March 29, 2018 by David Gambrill
Insurance companies have made it a priority to modernize their operations to connect with their customers digitally, but all the work they have been doing may be tilting too far in the direction of acquiring customers, one senior Canadian P&C executive says.
“When I see where people are spending, and what they are spending on, I see it very heavily tilted on the front end,” on the customer acquisition side of the business, said Sharon Ludlow, who spoke to Canadian Underwriter Wednesday upon joining the board of directors at EIS Group. “What’s more appropriate, in my view, is a much broader view across all of the technology in an insurance company.”
In addition to front-end customer acquisition, including a CRM (customer relations management) system, other insurer functions requiring technology updates include policy administration, billing, and claims systems. To be successful, insurers need to make sure their technology updates are balanced across all core aspects of the business.
“Digitizing the back end is the place where you will leverage all of the benefits of the front end, because you have to have the platform and the communication between all of those aspects in order to get the best benefit for the insurers and the customers,” Ludlow said.
“You actually get [the benefits] across your end-to-end value chain in the company, and therefore you are servicing your customers and potentially acquiring your customers faster — all of those good things. It makes for a much more efficient process and a much more profitable insurer in the long term.”
Ludlow is head of insurance investment strategy at OMERS, as well as a past president of Aviva Canada and Swiss Re Canada. She was recently welcomed into the board room of EIS Group, a global core and digital platform provider for insurers. Based in San Francisco, California, EIS Group offers technology services to Desjardins General Insurance and Alliance Industrial in Canada, among its Canadian clients.

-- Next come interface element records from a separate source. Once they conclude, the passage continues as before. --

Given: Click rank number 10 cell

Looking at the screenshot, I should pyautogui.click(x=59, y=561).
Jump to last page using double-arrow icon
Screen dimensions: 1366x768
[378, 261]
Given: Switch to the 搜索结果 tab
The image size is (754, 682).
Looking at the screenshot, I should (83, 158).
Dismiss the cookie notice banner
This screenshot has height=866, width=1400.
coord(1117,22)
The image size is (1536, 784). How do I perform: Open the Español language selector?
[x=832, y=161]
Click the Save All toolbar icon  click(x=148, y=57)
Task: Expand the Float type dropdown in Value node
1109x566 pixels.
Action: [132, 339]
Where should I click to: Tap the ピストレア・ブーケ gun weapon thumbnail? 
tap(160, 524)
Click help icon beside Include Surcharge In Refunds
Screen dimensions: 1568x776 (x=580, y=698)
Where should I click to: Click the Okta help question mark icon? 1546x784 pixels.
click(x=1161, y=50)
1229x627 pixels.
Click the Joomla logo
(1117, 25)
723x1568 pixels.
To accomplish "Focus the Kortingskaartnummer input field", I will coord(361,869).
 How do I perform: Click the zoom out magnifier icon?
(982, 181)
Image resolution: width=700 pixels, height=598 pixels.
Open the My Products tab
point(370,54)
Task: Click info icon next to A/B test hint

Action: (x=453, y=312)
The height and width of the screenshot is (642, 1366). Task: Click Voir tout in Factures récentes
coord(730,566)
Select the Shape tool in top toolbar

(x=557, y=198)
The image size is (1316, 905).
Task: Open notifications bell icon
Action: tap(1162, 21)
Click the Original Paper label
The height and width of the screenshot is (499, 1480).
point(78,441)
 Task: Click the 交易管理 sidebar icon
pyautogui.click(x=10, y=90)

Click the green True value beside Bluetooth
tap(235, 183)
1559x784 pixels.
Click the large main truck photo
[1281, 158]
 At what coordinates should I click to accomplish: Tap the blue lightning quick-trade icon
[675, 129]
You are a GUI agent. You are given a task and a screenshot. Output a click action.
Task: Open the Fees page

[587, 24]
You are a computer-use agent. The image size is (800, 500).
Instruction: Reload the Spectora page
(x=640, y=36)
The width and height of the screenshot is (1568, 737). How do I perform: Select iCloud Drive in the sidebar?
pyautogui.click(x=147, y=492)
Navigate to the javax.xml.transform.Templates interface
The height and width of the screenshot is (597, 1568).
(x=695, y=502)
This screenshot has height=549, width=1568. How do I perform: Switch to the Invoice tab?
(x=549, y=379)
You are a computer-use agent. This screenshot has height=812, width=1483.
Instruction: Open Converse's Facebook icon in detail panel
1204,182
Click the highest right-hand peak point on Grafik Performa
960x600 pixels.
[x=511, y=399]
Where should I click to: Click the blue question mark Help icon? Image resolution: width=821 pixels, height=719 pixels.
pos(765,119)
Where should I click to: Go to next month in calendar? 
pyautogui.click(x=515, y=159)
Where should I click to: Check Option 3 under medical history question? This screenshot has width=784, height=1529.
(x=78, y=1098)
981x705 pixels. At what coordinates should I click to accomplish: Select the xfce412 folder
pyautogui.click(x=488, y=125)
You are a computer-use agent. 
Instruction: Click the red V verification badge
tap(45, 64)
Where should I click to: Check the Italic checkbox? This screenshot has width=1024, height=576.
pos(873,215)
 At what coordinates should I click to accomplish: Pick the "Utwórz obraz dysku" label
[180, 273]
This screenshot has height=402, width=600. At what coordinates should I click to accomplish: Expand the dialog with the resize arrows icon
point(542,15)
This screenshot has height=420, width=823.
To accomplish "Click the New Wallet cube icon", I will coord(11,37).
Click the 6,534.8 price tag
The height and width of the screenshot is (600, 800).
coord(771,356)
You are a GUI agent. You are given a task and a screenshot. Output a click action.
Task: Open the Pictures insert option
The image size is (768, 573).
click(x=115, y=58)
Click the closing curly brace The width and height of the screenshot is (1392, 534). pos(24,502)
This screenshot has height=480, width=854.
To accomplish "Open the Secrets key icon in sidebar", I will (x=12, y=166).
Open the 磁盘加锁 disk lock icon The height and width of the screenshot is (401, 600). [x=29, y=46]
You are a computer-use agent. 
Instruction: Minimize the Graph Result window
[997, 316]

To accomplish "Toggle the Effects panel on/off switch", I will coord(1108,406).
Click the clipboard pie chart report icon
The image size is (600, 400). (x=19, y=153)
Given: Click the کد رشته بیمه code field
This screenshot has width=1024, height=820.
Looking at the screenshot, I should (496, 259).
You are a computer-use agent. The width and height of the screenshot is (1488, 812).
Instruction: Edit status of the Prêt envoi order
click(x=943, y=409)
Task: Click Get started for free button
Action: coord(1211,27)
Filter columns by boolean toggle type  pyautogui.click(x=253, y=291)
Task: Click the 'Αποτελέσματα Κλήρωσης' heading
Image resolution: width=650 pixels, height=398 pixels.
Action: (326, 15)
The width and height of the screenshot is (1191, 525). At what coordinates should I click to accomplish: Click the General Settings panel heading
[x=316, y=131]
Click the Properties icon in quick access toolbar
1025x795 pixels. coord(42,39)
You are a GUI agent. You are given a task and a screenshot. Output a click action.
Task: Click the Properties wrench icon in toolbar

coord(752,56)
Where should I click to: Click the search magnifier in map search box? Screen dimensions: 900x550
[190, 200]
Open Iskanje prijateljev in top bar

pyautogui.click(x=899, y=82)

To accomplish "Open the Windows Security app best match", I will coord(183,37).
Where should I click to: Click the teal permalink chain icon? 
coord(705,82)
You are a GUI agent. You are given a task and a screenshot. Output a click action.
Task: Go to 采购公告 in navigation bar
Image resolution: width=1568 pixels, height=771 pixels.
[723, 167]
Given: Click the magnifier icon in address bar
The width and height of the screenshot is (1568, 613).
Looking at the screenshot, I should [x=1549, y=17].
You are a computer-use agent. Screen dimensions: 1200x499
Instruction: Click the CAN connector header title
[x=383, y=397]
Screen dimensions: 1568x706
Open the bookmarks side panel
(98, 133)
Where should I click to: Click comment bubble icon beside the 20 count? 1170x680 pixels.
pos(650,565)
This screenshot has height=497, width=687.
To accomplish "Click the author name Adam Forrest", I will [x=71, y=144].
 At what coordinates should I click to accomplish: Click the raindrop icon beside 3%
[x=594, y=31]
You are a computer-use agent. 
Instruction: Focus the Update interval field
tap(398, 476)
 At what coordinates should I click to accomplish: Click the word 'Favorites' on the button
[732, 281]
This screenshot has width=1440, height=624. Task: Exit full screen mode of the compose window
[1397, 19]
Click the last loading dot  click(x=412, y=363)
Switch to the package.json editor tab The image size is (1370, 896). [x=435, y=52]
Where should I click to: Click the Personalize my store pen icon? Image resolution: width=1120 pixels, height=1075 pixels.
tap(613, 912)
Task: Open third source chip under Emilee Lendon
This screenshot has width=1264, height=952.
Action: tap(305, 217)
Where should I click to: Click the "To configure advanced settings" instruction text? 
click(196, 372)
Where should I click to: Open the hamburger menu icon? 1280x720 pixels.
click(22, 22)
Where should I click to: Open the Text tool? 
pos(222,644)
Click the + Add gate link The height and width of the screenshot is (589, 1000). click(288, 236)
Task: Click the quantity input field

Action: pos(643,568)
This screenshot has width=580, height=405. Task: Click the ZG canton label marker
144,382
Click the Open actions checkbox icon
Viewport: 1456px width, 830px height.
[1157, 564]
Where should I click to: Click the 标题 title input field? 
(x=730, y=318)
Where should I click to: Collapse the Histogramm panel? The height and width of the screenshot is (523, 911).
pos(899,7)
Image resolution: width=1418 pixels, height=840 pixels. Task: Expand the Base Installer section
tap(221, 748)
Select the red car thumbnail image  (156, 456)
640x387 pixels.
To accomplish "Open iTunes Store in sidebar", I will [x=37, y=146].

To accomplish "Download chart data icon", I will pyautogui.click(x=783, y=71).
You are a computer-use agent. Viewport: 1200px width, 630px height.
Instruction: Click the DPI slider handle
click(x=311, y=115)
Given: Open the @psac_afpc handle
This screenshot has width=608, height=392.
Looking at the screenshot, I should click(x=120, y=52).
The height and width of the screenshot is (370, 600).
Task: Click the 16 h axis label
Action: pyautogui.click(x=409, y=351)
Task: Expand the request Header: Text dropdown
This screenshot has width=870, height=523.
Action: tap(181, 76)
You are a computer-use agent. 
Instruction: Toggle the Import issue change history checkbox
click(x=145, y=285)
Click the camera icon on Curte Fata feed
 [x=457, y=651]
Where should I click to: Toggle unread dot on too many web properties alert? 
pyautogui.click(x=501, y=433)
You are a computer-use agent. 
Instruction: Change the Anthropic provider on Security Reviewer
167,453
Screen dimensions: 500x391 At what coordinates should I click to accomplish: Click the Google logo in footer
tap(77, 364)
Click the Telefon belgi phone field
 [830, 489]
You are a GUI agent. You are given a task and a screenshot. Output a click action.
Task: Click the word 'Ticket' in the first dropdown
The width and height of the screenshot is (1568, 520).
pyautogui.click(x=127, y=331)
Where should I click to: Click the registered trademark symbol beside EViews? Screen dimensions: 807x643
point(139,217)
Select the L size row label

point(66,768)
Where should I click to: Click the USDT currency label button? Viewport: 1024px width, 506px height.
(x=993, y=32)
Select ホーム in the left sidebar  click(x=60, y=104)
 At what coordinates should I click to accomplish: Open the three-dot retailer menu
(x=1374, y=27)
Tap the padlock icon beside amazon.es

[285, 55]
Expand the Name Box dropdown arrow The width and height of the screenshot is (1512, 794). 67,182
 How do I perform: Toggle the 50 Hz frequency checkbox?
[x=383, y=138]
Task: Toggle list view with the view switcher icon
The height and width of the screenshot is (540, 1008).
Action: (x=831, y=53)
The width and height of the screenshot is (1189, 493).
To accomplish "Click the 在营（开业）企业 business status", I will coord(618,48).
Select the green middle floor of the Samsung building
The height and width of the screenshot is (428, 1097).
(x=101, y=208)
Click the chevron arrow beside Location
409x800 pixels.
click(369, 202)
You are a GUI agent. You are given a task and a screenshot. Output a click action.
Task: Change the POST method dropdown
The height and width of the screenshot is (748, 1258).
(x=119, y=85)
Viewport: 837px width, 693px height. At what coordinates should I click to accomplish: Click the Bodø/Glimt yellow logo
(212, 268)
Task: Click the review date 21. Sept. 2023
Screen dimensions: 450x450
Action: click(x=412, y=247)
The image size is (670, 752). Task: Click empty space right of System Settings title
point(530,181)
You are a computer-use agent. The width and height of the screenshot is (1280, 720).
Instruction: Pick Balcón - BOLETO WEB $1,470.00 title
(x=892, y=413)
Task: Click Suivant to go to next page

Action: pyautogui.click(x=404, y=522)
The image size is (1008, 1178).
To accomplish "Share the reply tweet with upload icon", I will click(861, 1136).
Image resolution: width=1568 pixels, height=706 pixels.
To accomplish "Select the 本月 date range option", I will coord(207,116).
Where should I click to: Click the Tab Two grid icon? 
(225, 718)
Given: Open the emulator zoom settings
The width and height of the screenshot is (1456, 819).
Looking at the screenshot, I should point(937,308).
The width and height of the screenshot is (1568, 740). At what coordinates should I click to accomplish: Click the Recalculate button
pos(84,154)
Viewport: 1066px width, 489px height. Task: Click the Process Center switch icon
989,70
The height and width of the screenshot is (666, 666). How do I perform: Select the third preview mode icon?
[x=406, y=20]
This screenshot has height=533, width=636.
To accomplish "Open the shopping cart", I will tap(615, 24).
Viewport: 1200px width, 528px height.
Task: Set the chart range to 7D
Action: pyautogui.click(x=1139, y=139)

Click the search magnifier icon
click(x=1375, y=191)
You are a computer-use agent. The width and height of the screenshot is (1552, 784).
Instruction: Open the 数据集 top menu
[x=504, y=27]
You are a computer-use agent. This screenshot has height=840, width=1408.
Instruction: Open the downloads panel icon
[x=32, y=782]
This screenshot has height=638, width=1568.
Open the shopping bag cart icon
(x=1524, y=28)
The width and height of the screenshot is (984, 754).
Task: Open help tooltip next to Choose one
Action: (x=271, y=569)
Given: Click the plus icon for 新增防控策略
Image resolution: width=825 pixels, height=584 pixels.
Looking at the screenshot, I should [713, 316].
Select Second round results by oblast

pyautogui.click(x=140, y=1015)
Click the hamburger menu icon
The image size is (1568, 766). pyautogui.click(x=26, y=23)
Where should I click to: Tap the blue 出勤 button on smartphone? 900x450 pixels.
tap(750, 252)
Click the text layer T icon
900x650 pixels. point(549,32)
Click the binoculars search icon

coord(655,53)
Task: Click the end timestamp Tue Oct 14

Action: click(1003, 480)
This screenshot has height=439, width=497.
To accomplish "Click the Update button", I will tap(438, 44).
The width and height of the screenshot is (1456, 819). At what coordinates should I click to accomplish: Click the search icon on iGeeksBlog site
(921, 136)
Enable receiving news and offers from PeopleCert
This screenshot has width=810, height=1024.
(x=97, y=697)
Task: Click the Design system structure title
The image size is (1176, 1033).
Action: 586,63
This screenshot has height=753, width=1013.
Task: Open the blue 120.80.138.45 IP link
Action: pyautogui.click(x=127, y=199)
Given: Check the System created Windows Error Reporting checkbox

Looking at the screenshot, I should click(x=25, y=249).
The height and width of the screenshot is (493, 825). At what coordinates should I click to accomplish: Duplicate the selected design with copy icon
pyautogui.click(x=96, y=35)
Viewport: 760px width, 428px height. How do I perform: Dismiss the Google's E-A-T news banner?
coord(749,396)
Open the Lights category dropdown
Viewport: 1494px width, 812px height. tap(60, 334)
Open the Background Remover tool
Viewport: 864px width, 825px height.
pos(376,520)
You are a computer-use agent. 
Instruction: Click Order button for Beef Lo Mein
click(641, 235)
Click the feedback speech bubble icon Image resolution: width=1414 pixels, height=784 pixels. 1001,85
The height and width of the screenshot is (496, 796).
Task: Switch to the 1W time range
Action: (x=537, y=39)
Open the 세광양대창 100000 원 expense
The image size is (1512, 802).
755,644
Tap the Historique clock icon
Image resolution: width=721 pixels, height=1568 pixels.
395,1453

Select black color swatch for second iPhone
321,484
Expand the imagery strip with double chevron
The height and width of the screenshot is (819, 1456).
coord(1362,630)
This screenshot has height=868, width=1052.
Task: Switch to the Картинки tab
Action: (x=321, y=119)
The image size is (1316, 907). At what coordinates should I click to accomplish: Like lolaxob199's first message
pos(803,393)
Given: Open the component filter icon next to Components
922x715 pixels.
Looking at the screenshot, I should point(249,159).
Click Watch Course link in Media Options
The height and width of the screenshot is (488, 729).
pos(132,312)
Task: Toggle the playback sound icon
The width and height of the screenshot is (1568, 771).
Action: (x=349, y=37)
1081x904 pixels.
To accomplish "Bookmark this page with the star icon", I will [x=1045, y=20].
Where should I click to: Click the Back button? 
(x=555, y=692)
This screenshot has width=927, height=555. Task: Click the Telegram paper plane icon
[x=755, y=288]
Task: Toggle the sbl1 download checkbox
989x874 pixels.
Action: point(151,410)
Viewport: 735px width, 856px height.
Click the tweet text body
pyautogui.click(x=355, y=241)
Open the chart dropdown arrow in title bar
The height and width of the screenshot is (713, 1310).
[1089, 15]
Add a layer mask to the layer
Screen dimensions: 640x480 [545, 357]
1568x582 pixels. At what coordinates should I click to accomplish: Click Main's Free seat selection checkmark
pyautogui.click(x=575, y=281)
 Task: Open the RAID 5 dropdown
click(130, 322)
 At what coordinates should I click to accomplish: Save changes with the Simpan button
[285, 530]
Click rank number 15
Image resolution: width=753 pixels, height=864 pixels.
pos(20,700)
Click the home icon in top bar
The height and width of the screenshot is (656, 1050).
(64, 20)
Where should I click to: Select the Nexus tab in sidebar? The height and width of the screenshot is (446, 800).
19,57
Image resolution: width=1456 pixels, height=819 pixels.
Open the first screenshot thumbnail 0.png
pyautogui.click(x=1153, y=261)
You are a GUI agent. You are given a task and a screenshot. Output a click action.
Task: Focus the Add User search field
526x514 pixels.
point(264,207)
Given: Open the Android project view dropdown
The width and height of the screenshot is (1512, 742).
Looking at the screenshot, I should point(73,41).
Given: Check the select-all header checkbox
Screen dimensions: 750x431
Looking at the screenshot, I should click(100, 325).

In an interview, Ludlow cited a Deloitte study that suggested that almost one-third of 1,400 insurtechs offered some kind of front-end insurance solution. “When I step back and look at that, I think, ‘Wow, there’s a balance there that needs to be titled a little more broadly across all the aspects of the value chain.”
How much work needs to be done on the back end?
“A lot,” Ludlow replied. “Not all companies are looking across every element and upgrading them at the same time. Very few, for example, started with the premise that we should put all of this in the cloud. If you start with that as your premise, ‘If we do this in the cloud, and we are going to do this on a modular basis,’ you will find that the end solution will work seamlessly together.”